Print only the closing part of the entries. It starts at the line containing "1158x362 pixels." and includes the final line, exactly as written.

** Opening RECORD EXTRACTS block **

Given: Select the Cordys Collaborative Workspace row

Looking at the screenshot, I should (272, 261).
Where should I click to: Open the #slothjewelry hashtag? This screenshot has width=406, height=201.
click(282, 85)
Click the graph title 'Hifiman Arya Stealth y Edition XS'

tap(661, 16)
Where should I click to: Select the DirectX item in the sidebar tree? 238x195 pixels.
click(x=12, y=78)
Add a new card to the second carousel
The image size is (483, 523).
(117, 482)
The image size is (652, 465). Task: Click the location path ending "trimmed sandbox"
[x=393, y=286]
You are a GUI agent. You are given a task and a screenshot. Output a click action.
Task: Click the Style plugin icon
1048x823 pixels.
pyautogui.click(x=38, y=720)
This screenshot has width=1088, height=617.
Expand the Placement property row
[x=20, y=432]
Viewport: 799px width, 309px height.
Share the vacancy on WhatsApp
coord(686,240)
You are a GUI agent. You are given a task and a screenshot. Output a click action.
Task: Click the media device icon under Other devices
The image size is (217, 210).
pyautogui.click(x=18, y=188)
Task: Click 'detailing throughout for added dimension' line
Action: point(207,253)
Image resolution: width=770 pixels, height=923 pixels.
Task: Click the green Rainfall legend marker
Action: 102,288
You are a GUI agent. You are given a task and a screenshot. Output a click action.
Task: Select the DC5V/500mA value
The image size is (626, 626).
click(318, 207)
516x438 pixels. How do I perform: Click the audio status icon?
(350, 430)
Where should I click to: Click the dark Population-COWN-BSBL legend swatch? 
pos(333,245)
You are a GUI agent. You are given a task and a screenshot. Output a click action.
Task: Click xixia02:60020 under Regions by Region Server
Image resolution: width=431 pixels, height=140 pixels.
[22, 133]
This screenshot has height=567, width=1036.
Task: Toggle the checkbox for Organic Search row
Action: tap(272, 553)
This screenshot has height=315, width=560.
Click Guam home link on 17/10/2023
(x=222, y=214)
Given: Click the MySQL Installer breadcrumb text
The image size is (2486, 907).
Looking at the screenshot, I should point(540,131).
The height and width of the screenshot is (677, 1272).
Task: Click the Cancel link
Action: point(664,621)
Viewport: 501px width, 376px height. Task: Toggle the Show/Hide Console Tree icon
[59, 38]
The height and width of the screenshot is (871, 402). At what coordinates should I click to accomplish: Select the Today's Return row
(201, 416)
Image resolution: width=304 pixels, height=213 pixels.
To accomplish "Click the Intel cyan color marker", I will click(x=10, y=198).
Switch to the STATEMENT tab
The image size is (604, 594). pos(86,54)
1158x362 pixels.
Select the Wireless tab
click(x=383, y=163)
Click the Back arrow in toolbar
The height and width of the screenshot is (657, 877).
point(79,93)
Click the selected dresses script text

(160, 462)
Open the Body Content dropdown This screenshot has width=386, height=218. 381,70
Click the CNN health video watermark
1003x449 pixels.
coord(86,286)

** Closing RECORD EXTRACTS block **

→ YOUR RESPONSE
1158x362 pixels.
Select the Wireless tab
click(x=383, y=163)
Click the Back arrow in toolbar
The height and width of the screenshot is (657, 877).
point(79,93)
Click the selected dresses script text

(160, 462)
Open the Body Content dropdown This screenshot has width=386, height=218. 381,70
Click the CNN health video watermark
1003x449 pixels.
coord(86,286)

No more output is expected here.